Work request: Repeat, exactly as written, the lines of the records below from the first through the line with "Subject (426, 559)", but none past it.
==== Task input
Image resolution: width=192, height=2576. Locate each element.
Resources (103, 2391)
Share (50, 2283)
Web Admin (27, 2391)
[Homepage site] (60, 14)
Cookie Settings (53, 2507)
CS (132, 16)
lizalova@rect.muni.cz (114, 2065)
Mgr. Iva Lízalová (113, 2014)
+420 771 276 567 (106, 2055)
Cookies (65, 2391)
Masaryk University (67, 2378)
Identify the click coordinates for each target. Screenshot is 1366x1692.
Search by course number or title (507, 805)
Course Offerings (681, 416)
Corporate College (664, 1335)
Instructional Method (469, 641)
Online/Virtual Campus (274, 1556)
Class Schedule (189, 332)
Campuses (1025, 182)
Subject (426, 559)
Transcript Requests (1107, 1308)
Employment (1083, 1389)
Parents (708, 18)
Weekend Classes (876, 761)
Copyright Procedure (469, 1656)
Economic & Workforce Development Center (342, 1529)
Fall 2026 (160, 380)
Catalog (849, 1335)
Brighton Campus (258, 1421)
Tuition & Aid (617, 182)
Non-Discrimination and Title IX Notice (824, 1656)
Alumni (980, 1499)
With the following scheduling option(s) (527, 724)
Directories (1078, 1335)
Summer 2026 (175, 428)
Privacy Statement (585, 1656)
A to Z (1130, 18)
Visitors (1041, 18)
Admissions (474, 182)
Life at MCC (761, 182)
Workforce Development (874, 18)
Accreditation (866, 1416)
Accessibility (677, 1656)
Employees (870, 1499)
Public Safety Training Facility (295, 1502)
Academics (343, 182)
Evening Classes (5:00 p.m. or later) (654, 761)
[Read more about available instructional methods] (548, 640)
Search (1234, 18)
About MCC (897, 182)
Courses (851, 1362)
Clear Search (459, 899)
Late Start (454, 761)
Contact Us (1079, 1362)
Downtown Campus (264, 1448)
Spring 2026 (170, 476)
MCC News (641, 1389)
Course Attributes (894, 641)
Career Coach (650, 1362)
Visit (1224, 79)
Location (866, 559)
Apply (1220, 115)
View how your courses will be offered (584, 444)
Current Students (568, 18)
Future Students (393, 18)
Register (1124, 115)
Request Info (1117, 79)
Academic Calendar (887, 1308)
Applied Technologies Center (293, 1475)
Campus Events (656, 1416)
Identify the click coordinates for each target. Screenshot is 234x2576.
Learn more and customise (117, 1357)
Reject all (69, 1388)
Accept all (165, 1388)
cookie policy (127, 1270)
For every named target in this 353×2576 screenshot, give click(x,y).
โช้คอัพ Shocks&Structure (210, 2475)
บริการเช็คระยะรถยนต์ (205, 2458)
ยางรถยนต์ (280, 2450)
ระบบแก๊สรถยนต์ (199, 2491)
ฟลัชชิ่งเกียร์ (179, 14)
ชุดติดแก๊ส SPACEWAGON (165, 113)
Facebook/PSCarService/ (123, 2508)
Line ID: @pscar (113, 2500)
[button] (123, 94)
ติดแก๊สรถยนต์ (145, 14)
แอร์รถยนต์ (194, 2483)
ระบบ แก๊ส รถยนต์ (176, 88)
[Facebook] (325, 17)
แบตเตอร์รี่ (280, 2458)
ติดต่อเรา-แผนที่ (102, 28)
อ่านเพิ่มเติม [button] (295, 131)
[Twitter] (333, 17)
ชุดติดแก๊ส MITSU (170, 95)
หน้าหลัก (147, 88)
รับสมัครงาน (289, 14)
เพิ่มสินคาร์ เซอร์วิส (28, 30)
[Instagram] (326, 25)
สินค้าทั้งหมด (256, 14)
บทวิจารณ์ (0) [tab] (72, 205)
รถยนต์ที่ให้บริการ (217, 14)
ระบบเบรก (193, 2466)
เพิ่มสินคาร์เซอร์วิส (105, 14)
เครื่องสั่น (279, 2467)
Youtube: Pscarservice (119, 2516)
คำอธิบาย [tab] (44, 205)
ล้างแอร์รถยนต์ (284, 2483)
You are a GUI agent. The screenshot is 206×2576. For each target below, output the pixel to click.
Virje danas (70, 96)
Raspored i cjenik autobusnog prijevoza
========
Output for this task:
Image resolution: width=192, height=2576. Locate each element.
Resources (103, 2391)
Share (50, 2283)
Web Admin (27, 2391)
[Homepage site] (60, 14)
Cookie Settings (53, 2507)
CS (132, 16)
lizalova@rect.muni.cz (114, 2065)
Mgr. Iva Lízalová (113, 2014)
+420 771 276 567 (106, 2055)
Cookies (65, 2391)
Masaryk University (67, 2378)
Identify the click coordinates for each target. Screenshot is 1366x1692.
Search by course number or title (507, 805)
Course Offerings (681, 416)
Corporate College (664, 1335)
Instructional Method (469, 641)
Online/Virtual Campus (274, 1556)
Class Schedule (189, 332)
Campuses (1025, 182)
Subject (426, 559)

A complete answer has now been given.